Start of Excerpted records
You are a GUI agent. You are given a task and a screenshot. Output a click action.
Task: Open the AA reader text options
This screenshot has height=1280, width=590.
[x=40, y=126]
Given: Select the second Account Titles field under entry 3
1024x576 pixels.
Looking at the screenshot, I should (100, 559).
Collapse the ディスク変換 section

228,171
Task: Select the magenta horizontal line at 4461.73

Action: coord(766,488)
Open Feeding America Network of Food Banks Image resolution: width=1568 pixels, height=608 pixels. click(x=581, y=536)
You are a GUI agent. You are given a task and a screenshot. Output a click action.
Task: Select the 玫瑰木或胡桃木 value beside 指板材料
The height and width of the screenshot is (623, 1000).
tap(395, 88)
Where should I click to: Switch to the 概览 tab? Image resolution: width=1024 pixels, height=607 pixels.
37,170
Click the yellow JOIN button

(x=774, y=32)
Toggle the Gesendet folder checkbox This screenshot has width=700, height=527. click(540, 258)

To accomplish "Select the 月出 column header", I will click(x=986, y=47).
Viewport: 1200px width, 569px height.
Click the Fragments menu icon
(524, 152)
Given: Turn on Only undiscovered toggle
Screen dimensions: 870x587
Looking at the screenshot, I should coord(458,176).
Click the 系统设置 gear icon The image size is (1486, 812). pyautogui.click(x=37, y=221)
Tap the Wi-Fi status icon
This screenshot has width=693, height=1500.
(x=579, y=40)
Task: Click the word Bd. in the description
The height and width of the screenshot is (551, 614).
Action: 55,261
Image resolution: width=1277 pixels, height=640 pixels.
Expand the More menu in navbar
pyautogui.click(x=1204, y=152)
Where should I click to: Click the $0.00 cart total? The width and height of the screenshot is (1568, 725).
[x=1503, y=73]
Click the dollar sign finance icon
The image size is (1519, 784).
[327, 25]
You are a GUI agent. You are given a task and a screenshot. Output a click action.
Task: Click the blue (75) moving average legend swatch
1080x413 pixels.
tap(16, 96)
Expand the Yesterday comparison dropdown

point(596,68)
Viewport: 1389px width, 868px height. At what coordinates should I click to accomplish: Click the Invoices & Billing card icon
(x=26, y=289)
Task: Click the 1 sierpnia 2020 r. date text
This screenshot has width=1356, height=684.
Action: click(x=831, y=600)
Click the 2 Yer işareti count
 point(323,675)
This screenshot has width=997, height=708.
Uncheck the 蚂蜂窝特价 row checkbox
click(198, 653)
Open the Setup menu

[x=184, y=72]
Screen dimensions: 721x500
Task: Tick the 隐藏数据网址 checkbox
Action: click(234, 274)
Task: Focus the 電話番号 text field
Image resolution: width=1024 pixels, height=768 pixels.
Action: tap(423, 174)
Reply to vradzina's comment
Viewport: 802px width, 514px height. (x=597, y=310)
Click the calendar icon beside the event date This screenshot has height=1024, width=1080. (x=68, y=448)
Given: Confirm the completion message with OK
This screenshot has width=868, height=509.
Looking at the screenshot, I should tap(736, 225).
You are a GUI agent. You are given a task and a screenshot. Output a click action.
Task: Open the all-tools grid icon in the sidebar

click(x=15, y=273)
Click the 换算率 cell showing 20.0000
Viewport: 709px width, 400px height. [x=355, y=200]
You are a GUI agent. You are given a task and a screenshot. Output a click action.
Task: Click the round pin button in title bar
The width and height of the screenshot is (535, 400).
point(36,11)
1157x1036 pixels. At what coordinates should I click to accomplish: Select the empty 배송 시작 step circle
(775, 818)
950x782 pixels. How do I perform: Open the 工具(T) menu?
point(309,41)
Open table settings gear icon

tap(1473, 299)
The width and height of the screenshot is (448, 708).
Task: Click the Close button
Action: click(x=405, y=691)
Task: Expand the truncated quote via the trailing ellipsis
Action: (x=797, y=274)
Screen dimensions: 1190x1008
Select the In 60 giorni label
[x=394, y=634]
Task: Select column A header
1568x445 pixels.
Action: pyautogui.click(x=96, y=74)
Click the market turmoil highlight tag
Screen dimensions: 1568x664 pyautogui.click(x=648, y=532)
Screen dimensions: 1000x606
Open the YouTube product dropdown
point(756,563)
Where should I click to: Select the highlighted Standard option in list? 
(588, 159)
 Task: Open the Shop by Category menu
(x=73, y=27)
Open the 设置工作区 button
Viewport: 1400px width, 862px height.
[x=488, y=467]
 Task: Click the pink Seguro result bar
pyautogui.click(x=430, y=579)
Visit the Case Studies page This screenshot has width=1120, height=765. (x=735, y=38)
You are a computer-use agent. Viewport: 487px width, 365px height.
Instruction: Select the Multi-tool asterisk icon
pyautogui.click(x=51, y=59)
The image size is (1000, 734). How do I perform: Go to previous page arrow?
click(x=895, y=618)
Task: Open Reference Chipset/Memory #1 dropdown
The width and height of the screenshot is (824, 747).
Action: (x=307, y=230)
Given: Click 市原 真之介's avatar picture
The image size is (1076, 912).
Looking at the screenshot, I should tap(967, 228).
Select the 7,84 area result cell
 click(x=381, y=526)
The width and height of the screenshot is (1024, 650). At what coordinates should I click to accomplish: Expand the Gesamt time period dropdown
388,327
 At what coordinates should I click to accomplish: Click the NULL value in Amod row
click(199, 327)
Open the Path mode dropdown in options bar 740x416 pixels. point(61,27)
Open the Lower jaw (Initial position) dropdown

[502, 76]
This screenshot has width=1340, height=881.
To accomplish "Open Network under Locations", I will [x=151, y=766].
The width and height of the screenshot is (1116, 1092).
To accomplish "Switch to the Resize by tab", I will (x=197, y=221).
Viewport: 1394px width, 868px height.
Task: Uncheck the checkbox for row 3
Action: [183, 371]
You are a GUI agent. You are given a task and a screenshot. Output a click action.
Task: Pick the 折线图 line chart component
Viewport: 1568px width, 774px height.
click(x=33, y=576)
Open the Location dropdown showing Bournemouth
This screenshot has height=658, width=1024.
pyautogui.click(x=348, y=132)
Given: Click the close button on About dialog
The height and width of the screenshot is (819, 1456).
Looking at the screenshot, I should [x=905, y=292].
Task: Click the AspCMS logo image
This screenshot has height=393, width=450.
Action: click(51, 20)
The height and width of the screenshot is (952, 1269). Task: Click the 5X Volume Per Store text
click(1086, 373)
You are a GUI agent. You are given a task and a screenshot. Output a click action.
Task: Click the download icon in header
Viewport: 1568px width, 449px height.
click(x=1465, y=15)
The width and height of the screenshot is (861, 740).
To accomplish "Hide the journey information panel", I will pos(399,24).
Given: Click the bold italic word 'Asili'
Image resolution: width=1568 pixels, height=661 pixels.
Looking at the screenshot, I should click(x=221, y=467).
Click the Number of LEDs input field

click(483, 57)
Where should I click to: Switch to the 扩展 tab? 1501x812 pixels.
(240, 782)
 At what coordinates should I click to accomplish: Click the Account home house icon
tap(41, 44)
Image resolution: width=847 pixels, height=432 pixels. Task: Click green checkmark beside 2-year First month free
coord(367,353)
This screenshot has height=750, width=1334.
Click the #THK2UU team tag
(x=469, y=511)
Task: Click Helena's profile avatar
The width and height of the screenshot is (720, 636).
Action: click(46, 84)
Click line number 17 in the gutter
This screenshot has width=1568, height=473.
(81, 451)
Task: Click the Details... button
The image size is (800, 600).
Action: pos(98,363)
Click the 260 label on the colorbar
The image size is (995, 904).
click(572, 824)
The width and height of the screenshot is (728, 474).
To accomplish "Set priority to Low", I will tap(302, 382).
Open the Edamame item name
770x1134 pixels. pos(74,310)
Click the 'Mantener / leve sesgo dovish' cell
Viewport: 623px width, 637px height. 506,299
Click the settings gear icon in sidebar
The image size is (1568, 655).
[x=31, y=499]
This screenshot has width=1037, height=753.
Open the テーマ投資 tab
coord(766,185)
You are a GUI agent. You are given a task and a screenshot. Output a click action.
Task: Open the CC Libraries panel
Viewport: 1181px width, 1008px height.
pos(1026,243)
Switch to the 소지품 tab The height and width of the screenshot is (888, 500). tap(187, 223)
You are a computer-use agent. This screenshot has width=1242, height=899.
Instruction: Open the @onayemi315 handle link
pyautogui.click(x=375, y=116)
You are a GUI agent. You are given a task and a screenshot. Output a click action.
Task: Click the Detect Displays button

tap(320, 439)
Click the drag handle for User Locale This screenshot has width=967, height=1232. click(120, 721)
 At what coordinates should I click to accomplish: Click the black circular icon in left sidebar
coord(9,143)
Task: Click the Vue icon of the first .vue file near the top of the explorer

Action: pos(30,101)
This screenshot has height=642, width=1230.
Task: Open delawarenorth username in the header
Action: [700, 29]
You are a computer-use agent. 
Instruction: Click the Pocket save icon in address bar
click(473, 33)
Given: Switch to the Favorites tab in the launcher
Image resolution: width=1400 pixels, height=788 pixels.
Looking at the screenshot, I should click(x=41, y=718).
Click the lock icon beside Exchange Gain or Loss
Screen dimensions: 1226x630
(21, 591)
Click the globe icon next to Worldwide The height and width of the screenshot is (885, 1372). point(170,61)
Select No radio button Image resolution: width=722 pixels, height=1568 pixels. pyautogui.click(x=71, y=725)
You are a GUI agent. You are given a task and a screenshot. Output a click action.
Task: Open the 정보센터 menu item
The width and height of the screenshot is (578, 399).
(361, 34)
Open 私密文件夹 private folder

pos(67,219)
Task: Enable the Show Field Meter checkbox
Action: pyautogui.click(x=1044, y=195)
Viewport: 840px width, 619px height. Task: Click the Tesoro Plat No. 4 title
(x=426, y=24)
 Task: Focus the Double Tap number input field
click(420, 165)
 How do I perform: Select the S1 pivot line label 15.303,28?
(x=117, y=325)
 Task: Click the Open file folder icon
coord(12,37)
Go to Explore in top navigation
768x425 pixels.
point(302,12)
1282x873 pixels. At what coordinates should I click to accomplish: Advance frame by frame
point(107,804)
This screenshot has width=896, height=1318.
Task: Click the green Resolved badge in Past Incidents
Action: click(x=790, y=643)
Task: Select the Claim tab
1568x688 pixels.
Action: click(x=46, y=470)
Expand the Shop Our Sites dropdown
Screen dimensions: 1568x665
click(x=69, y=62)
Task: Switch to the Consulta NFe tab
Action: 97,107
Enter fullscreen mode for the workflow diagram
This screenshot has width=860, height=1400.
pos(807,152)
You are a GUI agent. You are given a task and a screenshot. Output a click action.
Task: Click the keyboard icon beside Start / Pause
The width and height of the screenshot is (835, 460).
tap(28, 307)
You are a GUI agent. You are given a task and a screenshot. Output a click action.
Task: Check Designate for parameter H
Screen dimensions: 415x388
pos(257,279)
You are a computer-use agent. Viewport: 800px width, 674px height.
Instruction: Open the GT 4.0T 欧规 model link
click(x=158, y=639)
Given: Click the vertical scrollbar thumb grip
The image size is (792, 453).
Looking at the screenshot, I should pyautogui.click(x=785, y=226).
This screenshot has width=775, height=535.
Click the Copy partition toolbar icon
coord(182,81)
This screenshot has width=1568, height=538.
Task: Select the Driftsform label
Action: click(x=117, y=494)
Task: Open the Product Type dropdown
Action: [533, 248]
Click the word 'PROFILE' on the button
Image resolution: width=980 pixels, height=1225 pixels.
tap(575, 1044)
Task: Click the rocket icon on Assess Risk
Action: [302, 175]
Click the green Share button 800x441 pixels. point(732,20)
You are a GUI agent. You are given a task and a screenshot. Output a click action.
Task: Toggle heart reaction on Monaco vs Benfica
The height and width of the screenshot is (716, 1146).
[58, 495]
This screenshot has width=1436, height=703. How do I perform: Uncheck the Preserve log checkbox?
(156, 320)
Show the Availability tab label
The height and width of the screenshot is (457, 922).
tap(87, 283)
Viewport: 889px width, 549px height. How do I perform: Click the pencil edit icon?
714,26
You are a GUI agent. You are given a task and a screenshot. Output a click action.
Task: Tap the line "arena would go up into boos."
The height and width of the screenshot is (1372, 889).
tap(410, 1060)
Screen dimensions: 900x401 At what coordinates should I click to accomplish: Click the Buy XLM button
End of Excerpted records
**Task to complete**
Reproduce each line above that contains "panel".

**Exercise output**
To accomplish "Hide the journey information panel", I will pos(399,24).
Task: Open the CC Libraries panel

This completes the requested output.